Thanks for your opinion! 

where did you get the chain strap?


----------



## thundercloud

missD said:


> Thanks for your opinion!
> 
> where did you get the chain strap?


I got the Coach Dinky chain, based on some YT suggestions, but I'm sure there are many options out there! Other tpf'rs have rec Etsy & other options. Try searching to see. 

What I like about the Coach Dinky chain is it's a nice quality chain. Since I have the black w black toy loulou, I got both dark versions of the chain strap. https://www.coach.com/coach-dinky-chain-strap/58847.html


----------



## earthygirl

thundercloud said:


> I got a chain strap for my toy loulou, so I have the option of both an all leather crossbody strap and a chain version. I love the puffer, but if I had to pick only one, I'd go with the toy loulou. I feel like it's more classic/timeless.
> 
> Go with whatever bag makes your heart happy!
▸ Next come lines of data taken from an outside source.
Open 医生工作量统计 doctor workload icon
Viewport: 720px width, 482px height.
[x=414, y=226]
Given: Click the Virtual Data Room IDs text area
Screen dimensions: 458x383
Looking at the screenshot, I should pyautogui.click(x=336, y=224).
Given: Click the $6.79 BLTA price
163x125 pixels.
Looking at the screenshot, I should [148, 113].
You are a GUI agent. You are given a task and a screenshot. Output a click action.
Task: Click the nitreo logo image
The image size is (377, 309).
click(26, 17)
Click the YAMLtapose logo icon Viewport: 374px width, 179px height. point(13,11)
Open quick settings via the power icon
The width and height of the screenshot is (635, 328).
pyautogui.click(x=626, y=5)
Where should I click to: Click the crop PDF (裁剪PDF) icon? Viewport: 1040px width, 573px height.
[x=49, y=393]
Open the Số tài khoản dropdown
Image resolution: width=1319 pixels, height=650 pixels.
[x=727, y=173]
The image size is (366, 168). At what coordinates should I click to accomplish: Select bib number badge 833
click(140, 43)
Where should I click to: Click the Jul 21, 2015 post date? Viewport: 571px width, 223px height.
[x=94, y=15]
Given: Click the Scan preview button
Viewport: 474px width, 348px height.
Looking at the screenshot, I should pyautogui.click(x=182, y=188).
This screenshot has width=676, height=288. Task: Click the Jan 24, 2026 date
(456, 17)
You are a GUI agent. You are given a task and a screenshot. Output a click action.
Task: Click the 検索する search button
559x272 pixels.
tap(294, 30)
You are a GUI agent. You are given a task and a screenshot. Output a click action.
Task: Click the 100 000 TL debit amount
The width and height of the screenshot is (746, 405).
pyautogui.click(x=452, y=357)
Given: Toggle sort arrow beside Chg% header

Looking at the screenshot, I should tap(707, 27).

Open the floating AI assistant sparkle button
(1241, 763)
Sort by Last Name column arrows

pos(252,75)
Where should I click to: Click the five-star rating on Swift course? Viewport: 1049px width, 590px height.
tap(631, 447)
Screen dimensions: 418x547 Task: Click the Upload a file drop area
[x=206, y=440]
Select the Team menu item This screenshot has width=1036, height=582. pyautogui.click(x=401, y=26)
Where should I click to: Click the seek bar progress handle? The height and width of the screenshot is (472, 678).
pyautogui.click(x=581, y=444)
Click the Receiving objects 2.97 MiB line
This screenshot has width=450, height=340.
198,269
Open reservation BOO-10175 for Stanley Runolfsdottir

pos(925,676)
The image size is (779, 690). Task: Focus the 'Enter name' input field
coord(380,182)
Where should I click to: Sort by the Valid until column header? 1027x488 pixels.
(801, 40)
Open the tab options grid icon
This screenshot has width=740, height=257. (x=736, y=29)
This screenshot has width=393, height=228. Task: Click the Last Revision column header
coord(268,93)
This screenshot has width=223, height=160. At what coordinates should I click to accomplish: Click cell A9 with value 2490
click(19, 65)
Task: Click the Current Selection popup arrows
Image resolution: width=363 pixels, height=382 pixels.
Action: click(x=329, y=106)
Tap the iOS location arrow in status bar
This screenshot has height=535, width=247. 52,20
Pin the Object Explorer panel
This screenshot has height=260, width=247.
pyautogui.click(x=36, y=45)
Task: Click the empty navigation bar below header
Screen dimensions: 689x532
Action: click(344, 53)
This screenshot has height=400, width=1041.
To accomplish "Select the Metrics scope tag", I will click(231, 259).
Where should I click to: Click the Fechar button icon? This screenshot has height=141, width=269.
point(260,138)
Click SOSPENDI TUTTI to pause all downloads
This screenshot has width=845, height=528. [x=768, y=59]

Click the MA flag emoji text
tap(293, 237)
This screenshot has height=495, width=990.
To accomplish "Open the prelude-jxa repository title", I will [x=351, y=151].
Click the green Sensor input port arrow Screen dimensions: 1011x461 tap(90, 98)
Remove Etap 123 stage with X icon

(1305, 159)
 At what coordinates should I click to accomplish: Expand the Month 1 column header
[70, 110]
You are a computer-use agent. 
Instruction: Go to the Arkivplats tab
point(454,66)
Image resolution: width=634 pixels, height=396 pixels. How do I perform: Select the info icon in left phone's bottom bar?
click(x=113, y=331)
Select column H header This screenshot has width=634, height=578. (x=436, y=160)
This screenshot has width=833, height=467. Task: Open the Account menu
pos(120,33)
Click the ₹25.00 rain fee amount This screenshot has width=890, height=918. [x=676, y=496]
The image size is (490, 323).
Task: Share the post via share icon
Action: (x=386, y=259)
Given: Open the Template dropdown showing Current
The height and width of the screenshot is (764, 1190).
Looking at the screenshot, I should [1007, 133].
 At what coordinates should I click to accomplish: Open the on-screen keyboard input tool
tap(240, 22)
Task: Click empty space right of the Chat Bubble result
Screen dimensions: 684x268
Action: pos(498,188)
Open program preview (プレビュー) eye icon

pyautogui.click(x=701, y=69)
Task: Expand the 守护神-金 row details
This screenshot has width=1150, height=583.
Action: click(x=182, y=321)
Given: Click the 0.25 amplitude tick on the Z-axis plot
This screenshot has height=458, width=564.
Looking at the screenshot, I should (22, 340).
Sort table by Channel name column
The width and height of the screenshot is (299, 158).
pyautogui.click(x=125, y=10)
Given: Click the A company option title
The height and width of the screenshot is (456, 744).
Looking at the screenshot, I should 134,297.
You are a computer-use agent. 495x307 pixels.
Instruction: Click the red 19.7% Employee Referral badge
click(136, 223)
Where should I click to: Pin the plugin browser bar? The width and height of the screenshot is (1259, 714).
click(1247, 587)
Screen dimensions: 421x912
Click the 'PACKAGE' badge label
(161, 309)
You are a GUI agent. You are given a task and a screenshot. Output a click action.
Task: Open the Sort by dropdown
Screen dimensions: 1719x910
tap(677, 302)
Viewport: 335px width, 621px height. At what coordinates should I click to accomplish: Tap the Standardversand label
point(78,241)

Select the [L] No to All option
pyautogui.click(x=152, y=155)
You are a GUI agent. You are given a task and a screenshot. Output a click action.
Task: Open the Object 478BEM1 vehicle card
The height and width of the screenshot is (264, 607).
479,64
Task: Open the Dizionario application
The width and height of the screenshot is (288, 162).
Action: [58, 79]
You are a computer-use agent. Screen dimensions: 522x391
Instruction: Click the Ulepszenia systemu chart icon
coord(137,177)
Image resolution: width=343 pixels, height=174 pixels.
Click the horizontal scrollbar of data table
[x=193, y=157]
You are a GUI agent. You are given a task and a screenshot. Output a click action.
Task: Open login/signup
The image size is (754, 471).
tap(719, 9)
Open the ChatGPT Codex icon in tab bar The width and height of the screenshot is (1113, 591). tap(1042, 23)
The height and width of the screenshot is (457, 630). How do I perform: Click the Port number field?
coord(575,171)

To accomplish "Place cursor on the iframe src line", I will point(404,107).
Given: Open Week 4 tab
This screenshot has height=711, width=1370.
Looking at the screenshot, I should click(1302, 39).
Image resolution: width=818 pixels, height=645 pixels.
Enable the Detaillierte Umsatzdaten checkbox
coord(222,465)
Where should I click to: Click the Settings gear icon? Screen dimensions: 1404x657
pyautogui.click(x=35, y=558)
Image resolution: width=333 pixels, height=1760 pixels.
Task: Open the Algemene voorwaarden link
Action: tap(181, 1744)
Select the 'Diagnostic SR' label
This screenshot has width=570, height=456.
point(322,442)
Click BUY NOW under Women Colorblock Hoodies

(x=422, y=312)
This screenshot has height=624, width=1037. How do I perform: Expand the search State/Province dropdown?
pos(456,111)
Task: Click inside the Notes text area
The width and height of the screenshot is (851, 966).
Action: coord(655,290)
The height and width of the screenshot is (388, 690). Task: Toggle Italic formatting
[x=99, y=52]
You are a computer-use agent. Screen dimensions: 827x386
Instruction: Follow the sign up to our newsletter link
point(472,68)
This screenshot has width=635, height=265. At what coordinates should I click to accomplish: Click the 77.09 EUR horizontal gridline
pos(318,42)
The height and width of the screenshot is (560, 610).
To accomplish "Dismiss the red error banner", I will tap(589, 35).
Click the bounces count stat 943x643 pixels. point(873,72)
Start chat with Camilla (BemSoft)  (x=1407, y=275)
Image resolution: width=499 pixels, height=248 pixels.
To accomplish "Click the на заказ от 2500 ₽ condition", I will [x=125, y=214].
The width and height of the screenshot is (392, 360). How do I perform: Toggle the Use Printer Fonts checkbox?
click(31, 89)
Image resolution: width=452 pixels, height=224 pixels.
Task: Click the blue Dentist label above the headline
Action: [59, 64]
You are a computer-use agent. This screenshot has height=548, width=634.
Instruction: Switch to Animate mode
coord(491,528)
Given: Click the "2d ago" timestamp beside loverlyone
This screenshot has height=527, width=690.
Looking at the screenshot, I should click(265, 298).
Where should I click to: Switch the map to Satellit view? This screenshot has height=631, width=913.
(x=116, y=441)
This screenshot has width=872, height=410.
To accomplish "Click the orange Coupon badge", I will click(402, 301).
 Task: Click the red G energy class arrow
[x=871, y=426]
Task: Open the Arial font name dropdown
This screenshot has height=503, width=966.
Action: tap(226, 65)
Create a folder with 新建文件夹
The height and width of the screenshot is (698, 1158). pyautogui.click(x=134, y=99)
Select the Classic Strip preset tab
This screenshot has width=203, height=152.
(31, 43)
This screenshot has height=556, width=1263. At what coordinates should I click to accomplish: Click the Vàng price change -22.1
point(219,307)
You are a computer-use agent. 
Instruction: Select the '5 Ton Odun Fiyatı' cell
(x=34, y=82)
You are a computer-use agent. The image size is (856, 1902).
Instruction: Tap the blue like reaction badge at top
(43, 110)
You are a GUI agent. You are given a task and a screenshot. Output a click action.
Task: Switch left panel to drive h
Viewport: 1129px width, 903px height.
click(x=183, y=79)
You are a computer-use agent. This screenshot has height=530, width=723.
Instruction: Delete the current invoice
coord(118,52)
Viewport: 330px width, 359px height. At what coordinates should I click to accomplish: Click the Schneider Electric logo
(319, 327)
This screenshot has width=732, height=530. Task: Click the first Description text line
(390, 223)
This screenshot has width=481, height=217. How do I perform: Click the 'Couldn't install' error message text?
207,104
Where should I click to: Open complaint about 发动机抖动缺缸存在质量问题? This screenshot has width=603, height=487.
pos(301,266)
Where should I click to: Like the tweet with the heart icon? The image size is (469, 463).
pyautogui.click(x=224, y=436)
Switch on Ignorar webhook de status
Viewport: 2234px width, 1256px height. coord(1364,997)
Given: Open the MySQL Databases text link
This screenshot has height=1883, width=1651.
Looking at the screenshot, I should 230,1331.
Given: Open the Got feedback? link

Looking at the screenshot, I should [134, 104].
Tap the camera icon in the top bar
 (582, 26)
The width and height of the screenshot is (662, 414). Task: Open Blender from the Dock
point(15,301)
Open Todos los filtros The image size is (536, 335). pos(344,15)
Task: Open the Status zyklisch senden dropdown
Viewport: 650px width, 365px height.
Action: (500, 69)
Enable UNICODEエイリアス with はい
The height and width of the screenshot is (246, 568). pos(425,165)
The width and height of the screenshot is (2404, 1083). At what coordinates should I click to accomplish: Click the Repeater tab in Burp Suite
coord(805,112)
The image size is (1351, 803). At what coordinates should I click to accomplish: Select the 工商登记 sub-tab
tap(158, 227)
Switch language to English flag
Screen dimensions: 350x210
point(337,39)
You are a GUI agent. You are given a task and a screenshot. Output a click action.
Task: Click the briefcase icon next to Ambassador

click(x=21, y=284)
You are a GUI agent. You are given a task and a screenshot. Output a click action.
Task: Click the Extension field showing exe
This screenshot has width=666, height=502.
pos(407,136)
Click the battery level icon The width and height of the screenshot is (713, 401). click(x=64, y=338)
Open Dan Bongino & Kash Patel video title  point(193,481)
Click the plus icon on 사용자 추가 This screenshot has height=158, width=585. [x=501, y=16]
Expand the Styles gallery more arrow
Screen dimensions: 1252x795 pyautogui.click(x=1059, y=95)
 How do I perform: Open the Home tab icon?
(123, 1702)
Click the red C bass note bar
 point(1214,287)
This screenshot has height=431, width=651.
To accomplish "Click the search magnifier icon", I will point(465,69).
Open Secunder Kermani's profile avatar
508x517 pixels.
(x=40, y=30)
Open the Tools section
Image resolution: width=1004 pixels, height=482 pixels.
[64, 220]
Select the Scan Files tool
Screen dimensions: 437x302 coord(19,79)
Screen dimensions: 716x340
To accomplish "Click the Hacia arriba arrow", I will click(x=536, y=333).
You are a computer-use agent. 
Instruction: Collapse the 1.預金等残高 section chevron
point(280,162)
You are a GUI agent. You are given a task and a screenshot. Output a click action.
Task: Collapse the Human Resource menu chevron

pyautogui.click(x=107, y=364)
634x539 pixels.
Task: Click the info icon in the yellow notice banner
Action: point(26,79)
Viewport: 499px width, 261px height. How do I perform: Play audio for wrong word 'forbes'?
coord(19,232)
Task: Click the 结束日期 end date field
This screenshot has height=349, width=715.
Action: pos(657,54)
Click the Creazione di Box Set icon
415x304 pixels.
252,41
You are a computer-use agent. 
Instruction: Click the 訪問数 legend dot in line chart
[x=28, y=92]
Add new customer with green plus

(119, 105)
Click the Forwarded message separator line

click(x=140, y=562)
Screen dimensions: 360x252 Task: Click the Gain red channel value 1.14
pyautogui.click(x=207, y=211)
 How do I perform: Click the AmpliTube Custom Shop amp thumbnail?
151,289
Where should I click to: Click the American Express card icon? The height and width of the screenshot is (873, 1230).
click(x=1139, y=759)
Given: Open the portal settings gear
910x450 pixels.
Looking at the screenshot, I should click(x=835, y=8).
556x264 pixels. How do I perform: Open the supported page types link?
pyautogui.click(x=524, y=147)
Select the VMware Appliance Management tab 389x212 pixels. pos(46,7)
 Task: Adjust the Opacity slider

I agree. I use the chain from a polene bag...the aged ghw matches perfectly with the hardware on the toy loulou.


----------



## chocolateolive

I have both and LOVE both. 

The puffer holds a bit more—other than that, it’s hard to choose between them.


----------



## foxgal

I agree with the above posters.... I think the regular toy will stand the test of time better as I think the super puffy look is more a trend. Plus the classic version has the internal organization whereas the puffer is just one open compartment.


----------



## nycmeeb

didn't they get rid of the middle compartment in the new toy loulous? i would try to get the old version, if possible, since that has the middle compartment and the adjustable strap. i also got a coach dinky chain for mine (SHW) and it looks great


----------



## foxgal

nycmeeb said:


> didn't they get rid of the middle compartment in the new toy loulous? i would try to get the old version, if possible, since that has the middle compartment and the adjustable strap. i also got a coach dinky chain for mine (SHW) and it looks great



They still have a middle divider, but it doesn’t open up into a slip pocket anymore. Too bad...that’s one of my favourite places to put random cards and notes.


----------



## HarlemBagLady

thundercloud said:


> I got the Coach Dinky chain, based on some YT suggestions, but I'm sure there are many options out there! Other tpf'rs have rec Etsy & other options. Try searching to see.
> 
> What I like about the Coach Dinky chain is it's a nice quality chain. Since I have the black w black toy loulou, I got both dark versions of the chain strap. https://www.coach.com/coach-dinky-chain-strap/58847.html


Is the black copper dinky chain truly black like the YSL logo?  I’ve been wanting to get it.


----------



## thundercloud

HarlemBagLady said:


> Is the black copper dinky chain truly black like the YSL logo?  I’ve been wanting to get it.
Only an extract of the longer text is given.